(Saved data entries)
------
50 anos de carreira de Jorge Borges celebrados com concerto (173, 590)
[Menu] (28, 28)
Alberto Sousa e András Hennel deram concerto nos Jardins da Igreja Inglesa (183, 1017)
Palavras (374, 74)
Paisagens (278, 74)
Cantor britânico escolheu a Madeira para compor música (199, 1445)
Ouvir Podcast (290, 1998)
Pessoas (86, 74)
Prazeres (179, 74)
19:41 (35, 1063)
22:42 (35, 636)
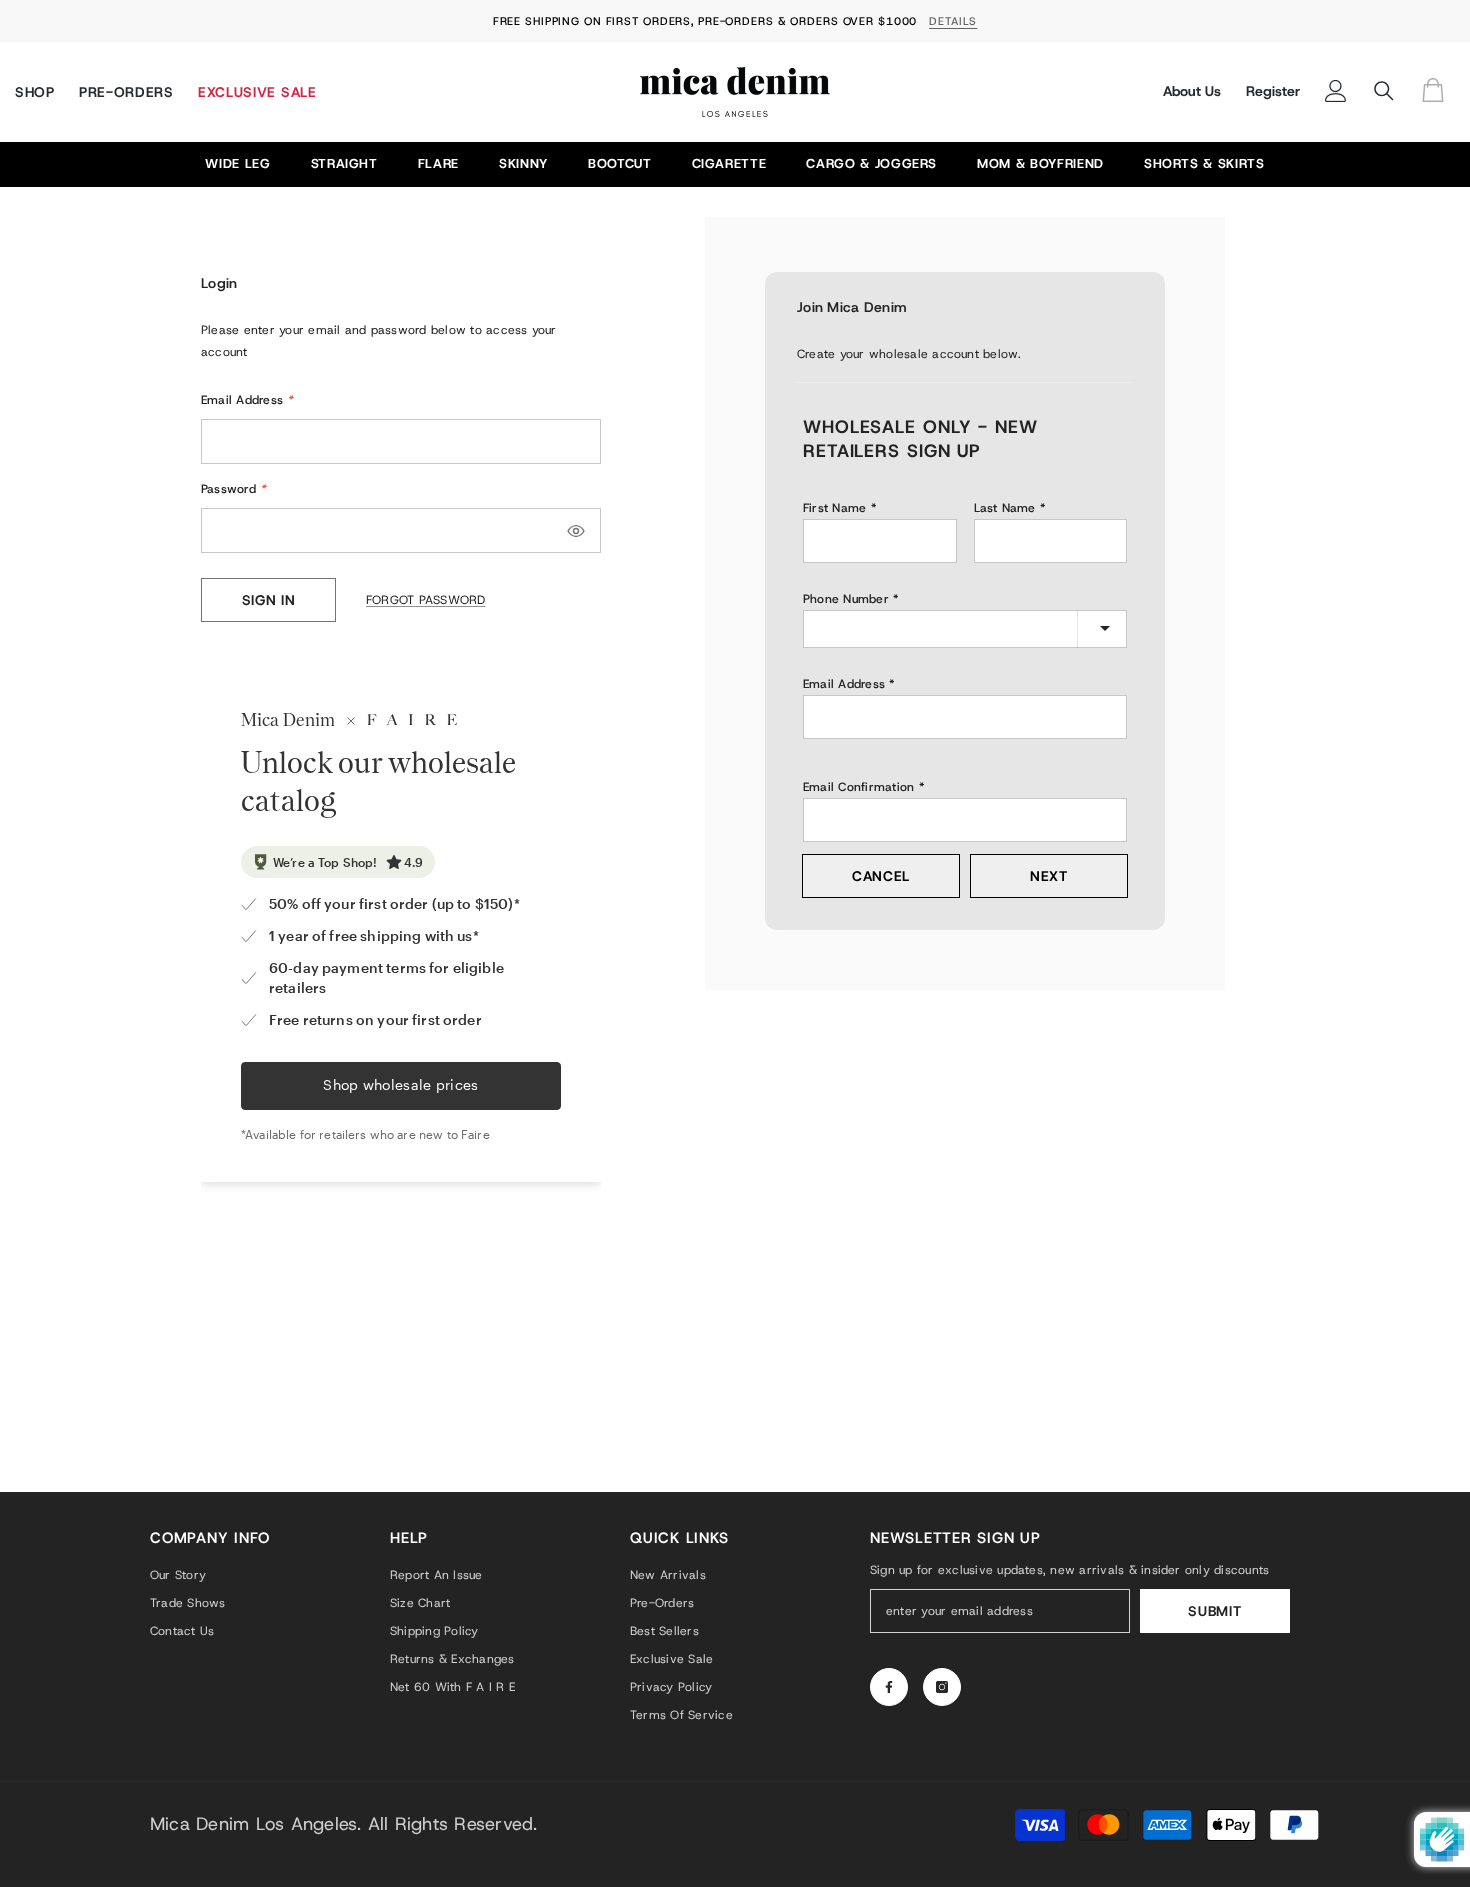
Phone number (846, 599)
------
### Required action:
Once more, please print all the lines above exactly, without their pictures.

### Reply to the exercise:
50 anos de carreira de Jorge Borges celebrados com concerto (173, 590)
[Menu] (28, 28)
Alberto Sousa e András Hennel deram concerto nos Jardins da Igreja Inglesa (183, 1017)
Palavras (374, 74)
Paisagens (278, 74)
Cantor britânico escolheu a Madeira para compor música (199, 1445)
Ouvir Podcast (290, 1998)
Pessoas (86, 74)
Prazeres (179, 74)
19:41 (35, 1063)
22:42 (35, 636)
Phone number (846, 599)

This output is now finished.